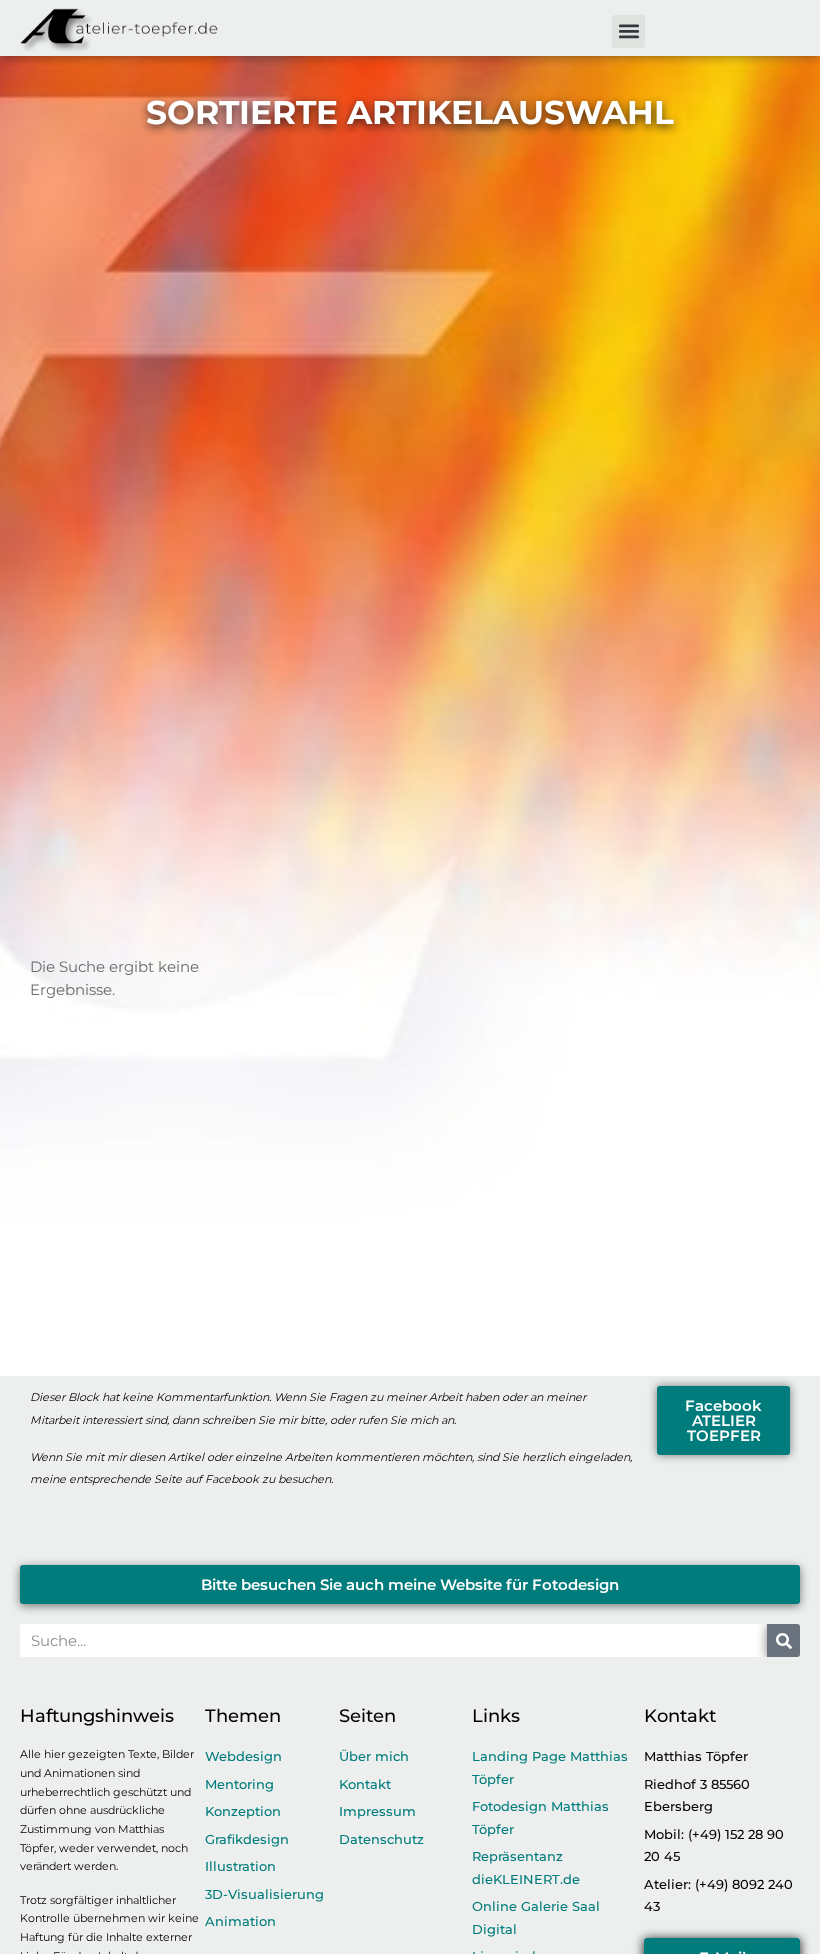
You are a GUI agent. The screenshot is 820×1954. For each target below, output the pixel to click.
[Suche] (783, 1640)
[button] (628, 31)
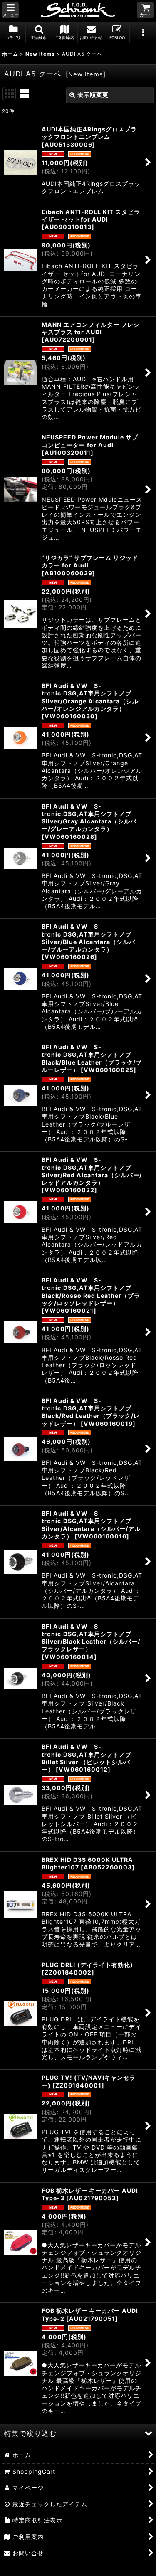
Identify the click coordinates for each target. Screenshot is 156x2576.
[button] (10, 10)
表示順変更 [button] (93, 94)
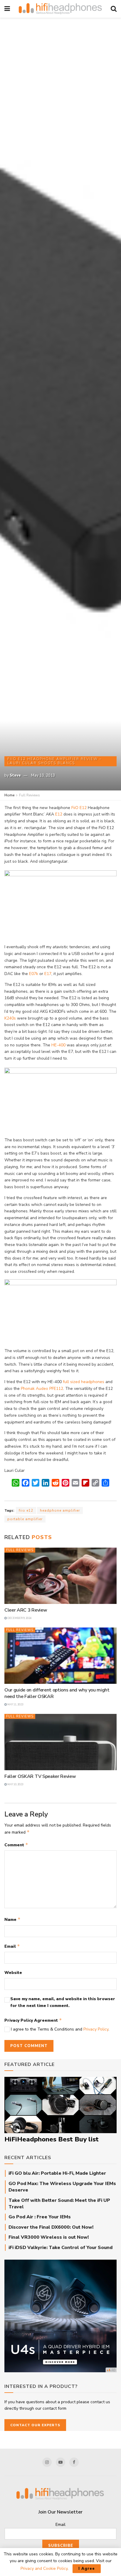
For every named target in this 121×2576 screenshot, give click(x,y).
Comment (16, 1845)
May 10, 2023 (15, 1784)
########################################
PROBLEM:
Pictures stay out of the copy; please restate every record above exactly.

TASK ANSWER:
You are a GUI agent. The screenshot is 820×1954. For each target below, output the pixel to click.
[Suche] (783, 1640)
[button] (628, 31)
Identify the click coordinates for each target. Screenshot is 156x2576.
[button] (10, 10)
表示順変更 [button] (93, 94)
For every named target in this 121×2576 screenshot, give click(x,y).
Comment (16, 1845)
May 10, 2023 (15, 1784)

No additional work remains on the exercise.